> _DATA RECORDS_
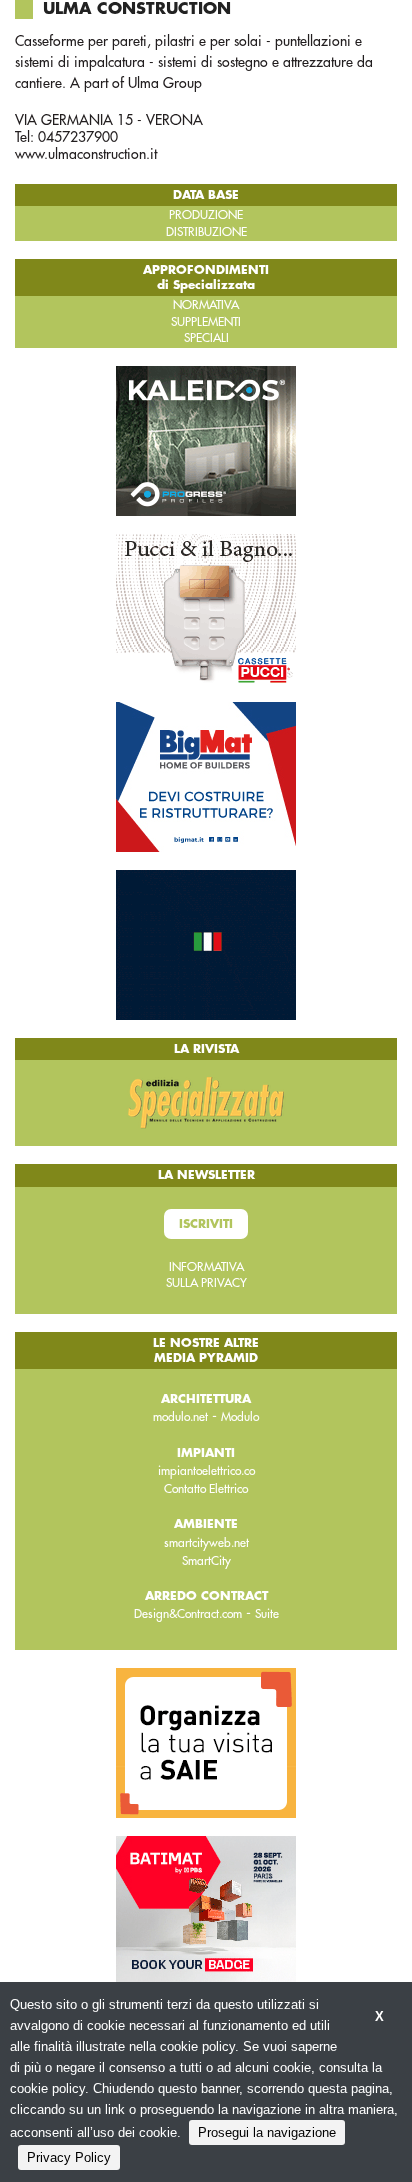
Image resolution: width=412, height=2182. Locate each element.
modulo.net (180, 1417)
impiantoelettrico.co (206, 1471)
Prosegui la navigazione (267, 2132)
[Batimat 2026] (206, 1909)
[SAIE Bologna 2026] (206, 1741)
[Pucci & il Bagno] (206, 608)
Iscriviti (206, 1224)
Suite (267, 1614)
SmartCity (206, 1561)
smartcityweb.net (206, 1543)
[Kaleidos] (206, 440)
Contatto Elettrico (206, 1489)
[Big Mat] (206, 776)
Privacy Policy (69, 2157)
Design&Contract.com (188, 1614)
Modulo (240, 1417)
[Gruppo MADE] (206, 944)
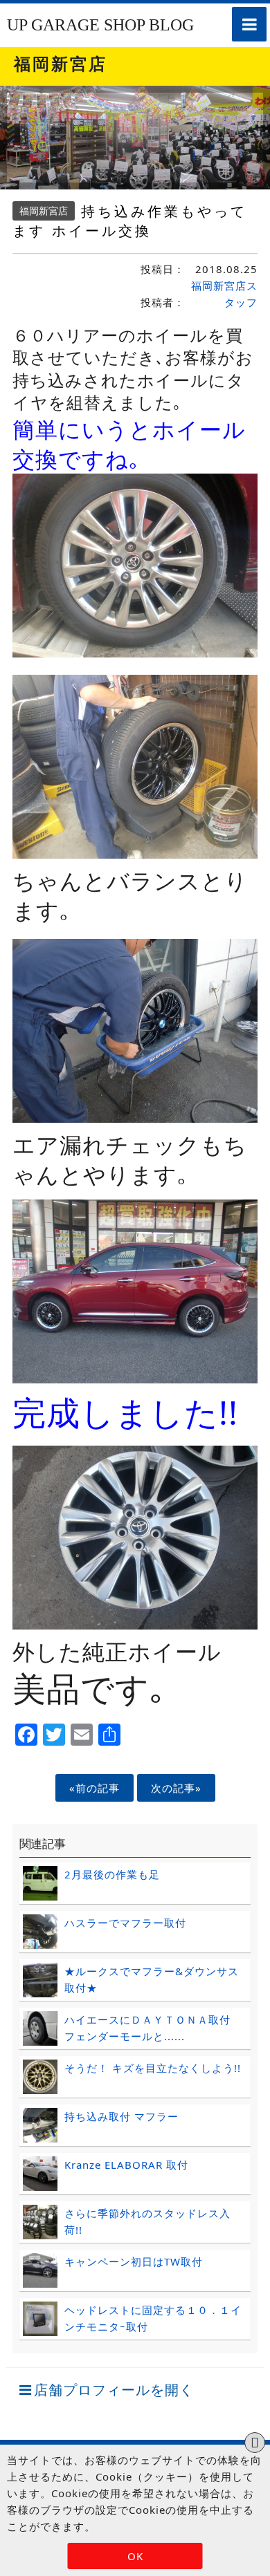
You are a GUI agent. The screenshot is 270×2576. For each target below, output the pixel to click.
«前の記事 (94, 1788)
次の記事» (176, 1788)
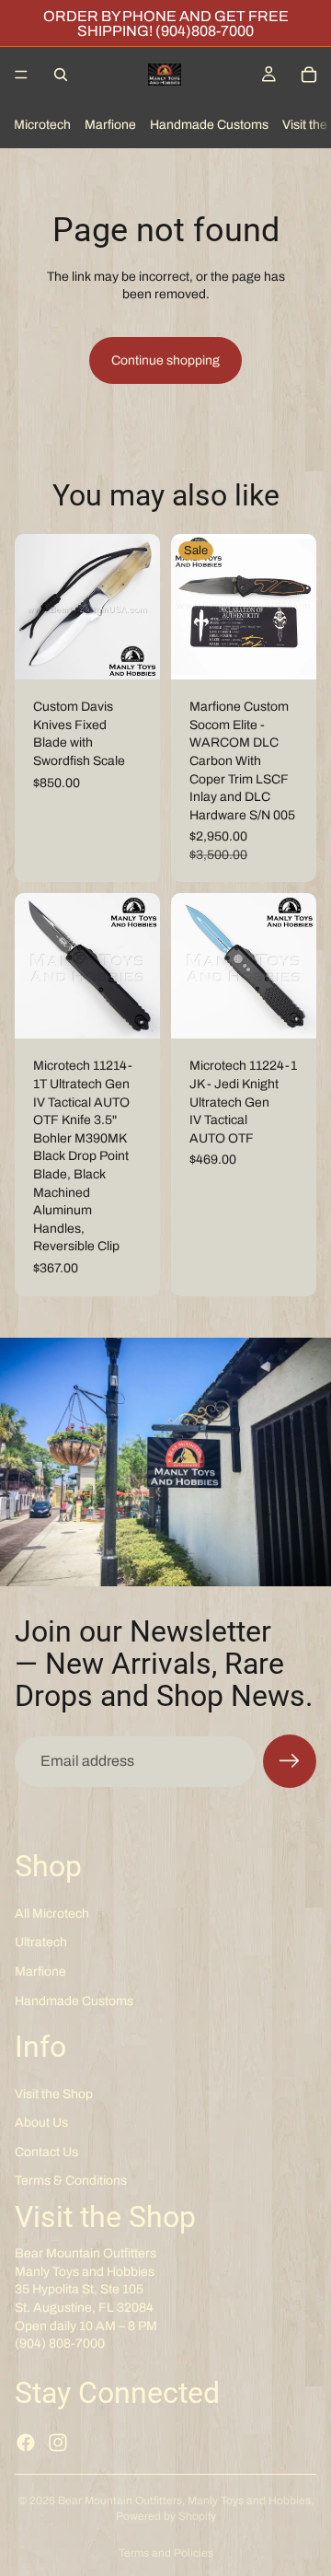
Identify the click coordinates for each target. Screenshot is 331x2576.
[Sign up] (289, 1761)
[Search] (60, 74)
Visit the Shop (54, 2094)
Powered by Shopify (166, 2516)
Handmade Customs (209, 125)
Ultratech (41, 1943)
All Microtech (52, 1913)
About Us (41, 2123)
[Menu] (21, 74)
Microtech (42, 125)
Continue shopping (165, 360)
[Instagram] (58, 2442)
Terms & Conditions (71, 2181)
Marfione (110, 125)
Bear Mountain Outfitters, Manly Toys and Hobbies (184, 2500)
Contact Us (46, 2152)
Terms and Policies (166, 2553)
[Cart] (309, 74)
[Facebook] (26, 2442)
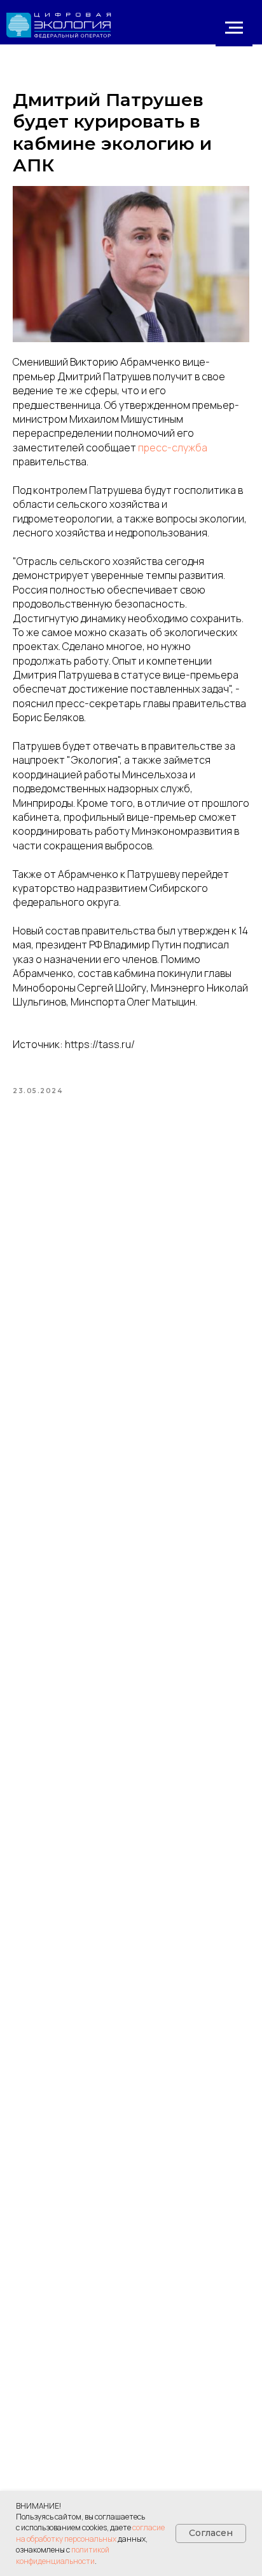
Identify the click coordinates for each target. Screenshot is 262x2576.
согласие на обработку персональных (90, 2533)
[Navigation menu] (234, 28)
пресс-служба (172, 448)
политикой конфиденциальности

> _EXERCISE DETAILS_
Print all records word for word, no images.

> _OUTPUT BELOW_
Image resolution: width=412, height=2182. Locate each element.
modulo.net (180, 1417)
impiantoelettrico.co (206, 1471)
Prosegui la navigazione (267, 2132)
[Batimat 2026] (206, 1909)
[SAIE Bologna 2026] (206, 1741)
[Pucci & il Bagno] (206, 608)
Iscriviti (206, 1224)
Suite (267, 1614)
SmartCity (206, 1561)
smartcityweb.net (206, 1543)
[Kaleidos] (206, 440)
Contatto Elettrico (206, 1489)
[Big Mat] (206, 776)
Privacy Policy (69, 2157)
Design&Contract.com (188, 1614)
Modulo (240, 1417)
[Gruppo MADE] (206, 944)
You are a GUI agent. The screenshot is 270×2576. For each target below, output the pixel to click.
«前の記事 (94, 1788)
次の記事» (176, 1788)
Identify the click coordinates for each target. Screenshot is 331x2576.
[Sign up] (289, 1761)
[Search] (60, 74)
Visit the Shop (54, 2094)
Powered by Shopify (166, 2516)
Handmade Customs (209, 125)
Ultratech (41, 1943)
All Microtech (52, 1913)
About Us (41, 2123)
[Menu] (21, 74)
Microtech (42, 125)
Continue shopping (165, 360)
[Instagram] (58, 2442)
Terms & Conditions (71, 2181)
Marfione (110, 125)
Bear Mountain Outfitters, Manly Toys and Hobbies (184, 2500)
Contact Us (46, 2152)
Terms and Policies (166, 2553)
[Cart] (309, 74)
[Facebook] (26, 2442)
Identify the click coordinates for each target. Screenshot is 262x2576.
согласие на обработку персональных (90, 2533)
[Navigation menu] (234, 28)
пресс-служба (172, 448)
политикой конфиденциальности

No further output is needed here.